Problem description and goals
Motivation and Problem Statement
The growing complexity of modern railway software systems, combined with the volume of heterogeneous technical documentation, has created a strong need for intelligent tools that can support developers in efficiently understanding, retrieving, and reasoning over system information.
In pursuit of this goal, Alstom has developed a prototype AI-driven chatbot tool based on Large Language Models (LLMs) and Retrieval-Augmented Generation (RAG) technology. This system demonstrates the potential of artificial intelligence to assist engineers in issue investigation by retrieving relevant knowledge from platform documentation. However, the current version remains in a prototypical stage and lacks integration into Alstom’s operational issue-tracking and problem-resolution workflows.
Thesis Objective
The primary objective of this Master’s Thesis is to advance the capabilities of the existing AI-based tool and to transform it into a robust, domain-aware, and multi-modal system that can support real-world TCMS issue analysis and knowledge retrieval.
Research Goals and Scope
The work will involve research and development in several interrelated areas of Artificial Intelligence, Natural Language Processing (NLP), and Knowledge Engineering. The student will focus on:
- Improving the existing AI-based tool using advanced knowledge retrieval techniques.

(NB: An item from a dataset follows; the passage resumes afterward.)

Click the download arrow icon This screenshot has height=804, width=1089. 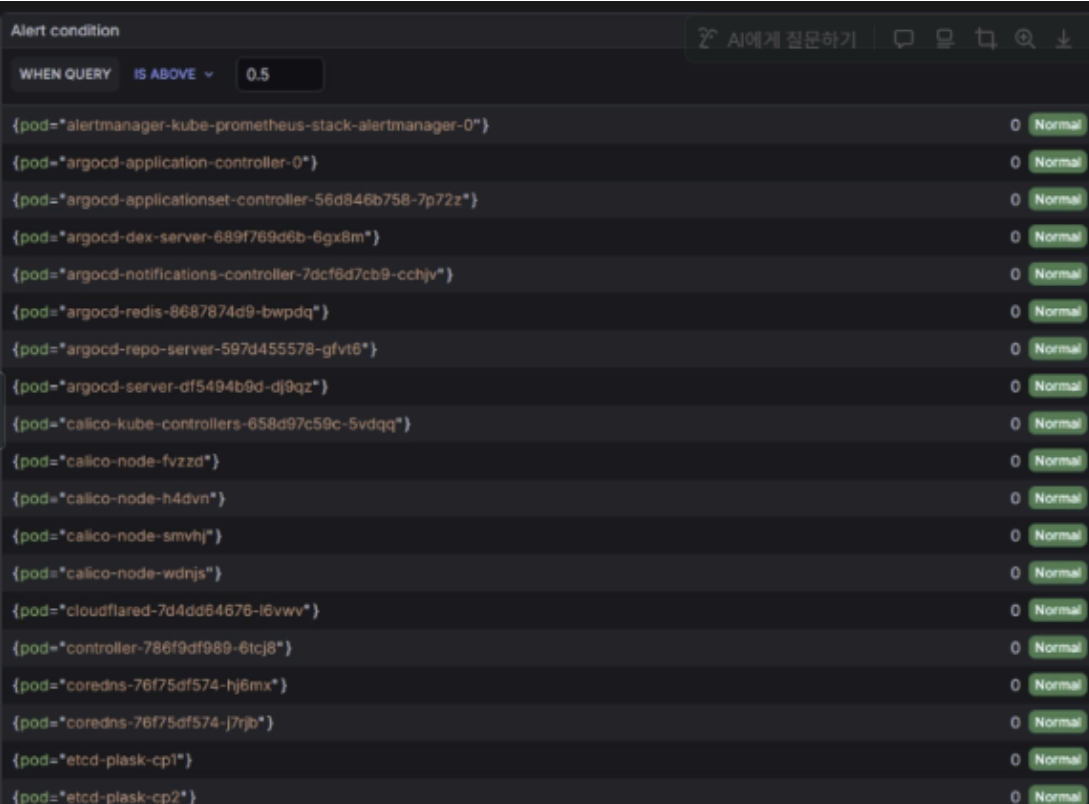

- Developing methods to include domain-specific and external data sources in the system.
- Enabling the tool to process and understand structured data, such as logs or configuration files.
- Enhancing the system’s reasoning abilities using advanced AI reasoning models.
- Exploring ways to integrate multi-modal data such as diagrams or system models.
- Evaluate and document the improvements made to the system.
Expected Outcomes
By the conclusion of this thesis, the student is expected to deliver:
- A functional and improved version of the existing RAG-based AI assistant with enhanced retrieval accuracy and reasoning capability.
- A technical evaluation demonstrating measurable improvements in retrieval precision, response coherence, and domain understanding.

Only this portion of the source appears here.